Jean-Jacques Rousseau on the social contract (1762)

In his 1762 political essay, Jean-Jacques Rousseau outlines his idea of the social contract: an unwritten but binding contract between the individual and the state:

“Man is born free, and yet is everywhere in fetters [chains]. He is governed, obliged to obey laws. What is it that legitimises this subjection to government? I think I can solve the problem.

The problem with which men are confronted in these circumstances may be put thus: ‘To find a form of association that defends and protects, with all the common force, the person and property of each partner, and by which each partner, uniting himself with all the rest, nevertheless obeys only himself, and remains as free as heretofore.’

To this problem the social contract affords a solution. The essence of the pact is the total and unreserved alienation by each partner of all his rights to the community as a whole. No individual can retain any rights that are not possessed equally by all other individuals without the compact being thereby violated…

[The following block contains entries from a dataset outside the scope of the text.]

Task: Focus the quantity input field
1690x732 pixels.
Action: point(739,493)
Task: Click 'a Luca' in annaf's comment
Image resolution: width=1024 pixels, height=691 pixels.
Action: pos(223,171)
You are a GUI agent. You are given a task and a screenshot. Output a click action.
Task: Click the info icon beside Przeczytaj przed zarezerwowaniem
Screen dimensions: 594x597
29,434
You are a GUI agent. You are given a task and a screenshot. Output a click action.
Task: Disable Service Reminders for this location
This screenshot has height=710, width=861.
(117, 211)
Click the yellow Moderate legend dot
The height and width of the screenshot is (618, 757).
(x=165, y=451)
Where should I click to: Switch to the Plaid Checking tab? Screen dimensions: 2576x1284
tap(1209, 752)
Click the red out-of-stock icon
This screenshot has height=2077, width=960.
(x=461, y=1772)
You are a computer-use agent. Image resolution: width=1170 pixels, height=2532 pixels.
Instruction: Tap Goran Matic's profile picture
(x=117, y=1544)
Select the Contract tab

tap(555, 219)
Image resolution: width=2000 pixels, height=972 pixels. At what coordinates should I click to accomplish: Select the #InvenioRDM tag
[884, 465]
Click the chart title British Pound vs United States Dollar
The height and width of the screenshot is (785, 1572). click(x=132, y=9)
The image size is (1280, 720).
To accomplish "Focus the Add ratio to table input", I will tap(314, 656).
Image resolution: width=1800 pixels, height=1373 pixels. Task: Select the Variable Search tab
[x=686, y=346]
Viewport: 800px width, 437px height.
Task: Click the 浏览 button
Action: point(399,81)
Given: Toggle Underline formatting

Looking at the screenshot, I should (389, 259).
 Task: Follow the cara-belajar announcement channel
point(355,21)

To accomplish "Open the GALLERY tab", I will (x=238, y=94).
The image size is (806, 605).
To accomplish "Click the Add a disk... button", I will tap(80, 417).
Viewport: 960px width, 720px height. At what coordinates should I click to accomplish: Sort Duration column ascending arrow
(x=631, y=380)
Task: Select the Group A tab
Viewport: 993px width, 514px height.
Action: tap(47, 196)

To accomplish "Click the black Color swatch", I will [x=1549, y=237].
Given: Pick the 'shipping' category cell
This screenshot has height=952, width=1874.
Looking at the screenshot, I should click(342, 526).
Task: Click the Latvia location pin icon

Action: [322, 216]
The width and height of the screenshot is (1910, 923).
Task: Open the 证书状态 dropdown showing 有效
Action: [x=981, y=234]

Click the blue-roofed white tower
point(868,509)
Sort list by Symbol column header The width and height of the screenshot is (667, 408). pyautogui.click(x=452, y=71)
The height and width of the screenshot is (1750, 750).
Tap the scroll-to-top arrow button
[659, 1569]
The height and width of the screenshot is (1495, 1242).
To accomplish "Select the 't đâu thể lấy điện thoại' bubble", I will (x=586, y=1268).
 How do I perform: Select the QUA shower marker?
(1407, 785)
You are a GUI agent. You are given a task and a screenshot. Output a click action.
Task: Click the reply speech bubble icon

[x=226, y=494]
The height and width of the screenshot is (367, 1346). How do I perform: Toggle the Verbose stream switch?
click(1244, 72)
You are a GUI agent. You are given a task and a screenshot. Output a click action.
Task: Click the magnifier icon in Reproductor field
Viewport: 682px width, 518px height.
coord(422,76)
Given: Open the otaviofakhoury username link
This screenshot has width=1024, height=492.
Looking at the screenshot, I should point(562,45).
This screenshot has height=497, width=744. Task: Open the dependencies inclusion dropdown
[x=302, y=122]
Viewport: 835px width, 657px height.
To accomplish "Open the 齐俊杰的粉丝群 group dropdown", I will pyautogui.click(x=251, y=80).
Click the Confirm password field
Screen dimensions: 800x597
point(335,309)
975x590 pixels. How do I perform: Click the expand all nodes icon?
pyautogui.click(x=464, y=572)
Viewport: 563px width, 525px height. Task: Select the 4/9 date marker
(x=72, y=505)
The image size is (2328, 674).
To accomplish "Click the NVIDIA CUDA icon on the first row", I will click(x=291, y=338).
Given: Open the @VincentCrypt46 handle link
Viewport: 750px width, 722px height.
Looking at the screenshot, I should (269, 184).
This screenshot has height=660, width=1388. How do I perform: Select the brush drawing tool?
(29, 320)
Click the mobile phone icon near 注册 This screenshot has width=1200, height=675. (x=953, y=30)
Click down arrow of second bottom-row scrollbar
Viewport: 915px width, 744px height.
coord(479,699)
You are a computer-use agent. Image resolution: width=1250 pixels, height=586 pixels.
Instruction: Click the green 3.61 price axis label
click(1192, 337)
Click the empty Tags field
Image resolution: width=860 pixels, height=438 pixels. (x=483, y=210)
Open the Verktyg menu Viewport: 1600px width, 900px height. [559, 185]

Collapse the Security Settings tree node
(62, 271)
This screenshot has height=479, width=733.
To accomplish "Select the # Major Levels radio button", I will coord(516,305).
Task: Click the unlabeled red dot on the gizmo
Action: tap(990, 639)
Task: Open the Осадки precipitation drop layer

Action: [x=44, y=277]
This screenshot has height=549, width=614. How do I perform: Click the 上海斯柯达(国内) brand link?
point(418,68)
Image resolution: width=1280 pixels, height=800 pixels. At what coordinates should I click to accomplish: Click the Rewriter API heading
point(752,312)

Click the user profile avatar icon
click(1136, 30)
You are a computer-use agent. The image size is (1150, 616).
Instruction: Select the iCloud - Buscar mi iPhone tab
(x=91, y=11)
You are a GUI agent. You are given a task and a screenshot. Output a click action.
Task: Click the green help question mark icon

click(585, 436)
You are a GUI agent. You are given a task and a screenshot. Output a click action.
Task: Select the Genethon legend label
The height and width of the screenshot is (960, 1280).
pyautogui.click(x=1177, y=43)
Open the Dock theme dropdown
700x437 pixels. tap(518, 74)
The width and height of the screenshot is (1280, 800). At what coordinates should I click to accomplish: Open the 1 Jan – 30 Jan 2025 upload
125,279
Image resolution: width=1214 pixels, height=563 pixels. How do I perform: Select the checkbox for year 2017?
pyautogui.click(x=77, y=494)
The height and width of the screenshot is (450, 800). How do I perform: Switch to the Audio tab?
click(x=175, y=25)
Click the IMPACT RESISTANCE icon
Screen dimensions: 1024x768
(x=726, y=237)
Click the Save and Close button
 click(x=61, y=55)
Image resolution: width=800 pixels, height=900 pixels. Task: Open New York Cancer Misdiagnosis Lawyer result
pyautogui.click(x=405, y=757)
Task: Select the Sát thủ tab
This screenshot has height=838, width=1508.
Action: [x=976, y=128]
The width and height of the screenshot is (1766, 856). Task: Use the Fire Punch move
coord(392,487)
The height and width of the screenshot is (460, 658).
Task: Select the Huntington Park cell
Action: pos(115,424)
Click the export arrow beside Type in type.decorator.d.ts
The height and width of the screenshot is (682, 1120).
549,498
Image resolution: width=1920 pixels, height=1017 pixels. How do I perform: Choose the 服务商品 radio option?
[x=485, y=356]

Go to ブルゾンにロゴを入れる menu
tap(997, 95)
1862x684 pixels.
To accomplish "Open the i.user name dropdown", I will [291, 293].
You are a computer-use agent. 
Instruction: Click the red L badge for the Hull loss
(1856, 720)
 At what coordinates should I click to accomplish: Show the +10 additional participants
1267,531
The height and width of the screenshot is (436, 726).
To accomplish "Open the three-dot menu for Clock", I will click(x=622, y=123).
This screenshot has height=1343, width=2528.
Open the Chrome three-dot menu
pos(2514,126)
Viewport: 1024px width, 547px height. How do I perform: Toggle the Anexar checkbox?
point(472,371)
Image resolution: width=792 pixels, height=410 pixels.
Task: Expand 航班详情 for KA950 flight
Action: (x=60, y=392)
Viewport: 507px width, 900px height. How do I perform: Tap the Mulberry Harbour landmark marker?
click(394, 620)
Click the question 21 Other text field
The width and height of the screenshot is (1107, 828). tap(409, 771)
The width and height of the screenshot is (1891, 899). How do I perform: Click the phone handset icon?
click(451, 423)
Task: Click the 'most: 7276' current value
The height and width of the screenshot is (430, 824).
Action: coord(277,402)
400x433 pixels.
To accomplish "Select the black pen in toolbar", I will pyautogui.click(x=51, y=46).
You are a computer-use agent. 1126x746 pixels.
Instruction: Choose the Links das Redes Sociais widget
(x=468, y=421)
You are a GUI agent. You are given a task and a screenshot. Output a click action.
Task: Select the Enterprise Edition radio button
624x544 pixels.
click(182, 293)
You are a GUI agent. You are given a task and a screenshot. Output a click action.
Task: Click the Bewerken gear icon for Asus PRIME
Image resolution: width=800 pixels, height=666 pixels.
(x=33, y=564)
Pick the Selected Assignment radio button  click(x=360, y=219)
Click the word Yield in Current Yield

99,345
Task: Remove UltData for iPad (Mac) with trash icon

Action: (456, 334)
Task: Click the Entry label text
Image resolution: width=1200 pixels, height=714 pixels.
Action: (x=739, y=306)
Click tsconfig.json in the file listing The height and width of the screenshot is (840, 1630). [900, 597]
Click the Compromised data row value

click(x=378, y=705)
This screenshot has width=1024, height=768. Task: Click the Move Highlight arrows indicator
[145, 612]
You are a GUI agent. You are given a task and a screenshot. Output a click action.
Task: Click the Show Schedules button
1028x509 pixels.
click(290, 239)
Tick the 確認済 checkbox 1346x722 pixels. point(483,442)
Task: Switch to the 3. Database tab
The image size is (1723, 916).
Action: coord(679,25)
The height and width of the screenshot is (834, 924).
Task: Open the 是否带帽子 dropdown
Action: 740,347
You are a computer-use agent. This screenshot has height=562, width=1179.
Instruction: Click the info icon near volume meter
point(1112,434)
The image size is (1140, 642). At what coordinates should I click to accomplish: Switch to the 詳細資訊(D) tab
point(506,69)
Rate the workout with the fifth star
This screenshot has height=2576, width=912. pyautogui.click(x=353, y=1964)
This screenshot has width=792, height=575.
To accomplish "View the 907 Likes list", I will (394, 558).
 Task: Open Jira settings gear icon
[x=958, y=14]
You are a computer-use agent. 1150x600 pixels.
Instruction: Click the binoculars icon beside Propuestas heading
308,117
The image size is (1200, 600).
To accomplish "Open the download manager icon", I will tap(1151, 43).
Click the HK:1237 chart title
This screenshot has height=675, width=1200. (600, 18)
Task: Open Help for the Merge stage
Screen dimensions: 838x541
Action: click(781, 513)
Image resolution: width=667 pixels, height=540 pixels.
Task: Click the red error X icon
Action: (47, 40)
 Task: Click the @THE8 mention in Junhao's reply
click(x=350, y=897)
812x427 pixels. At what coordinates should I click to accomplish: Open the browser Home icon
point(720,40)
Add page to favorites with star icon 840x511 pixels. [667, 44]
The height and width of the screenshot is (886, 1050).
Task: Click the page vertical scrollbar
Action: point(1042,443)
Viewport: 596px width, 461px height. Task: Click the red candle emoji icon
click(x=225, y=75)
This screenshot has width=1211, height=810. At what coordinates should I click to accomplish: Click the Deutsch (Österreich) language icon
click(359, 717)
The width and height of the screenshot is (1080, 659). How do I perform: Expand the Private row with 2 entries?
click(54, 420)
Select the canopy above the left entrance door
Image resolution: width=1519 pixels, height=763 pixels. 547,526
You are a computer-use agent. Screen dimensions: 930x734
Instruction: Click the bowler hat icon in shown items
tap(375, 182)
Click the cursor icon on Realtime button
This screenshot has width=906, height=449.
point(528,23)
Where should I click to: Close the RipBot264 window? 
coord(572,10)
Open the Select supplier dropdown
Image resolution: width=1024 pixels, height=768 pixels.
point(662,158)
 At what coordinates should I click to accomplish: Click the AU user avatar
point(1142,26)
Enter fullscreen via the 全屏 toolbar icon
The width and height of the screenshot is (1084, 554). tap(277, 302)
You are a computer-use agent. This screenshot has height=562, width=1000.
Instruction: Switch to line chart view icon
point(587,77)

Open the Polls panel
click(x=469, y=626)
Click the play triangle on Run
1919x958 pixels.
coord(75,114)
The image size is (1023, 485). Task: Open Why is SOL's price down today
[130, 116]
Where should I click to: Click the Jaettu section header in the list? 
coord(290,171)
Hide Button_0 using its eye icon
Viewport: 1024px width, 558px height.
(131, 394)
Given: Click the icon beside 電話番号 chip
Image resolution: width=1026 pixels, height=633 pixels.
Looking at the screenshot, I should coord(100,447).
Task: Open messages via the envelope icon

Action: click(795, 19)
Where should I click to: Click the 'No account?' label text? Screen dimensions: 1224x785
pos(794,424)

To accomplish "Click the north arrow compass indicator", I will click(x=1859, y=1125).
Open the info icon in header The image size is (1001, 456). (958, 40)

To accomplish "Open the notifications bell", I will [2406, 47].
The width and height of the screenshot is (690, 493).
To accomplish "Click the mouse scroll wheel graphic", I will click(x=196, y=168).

The compact therefore may be reduced to the following terms: ‘Each of us places in common his person and all his power, under the supreme direction of the general will, and we receive each member as an indivisible part of the whole’…

It is a logical sequence of the social contract that in the assemblies of the people the voice of the majority prevails. The only law requiring unanimity is the contract itself. But how can a man be free, and at the same time submit to laws to which he has not consented?

I reply that when a law is proposed in the popular assembly the question put is not precisely whether the citizens approve or disapprove of it, but whether it conforms or not to the general will. The minority, then, simply have it proved to them that they estimated the general will wrongly. Once it is declared, they are as citizens participants in it, and as subjects they must obey it.”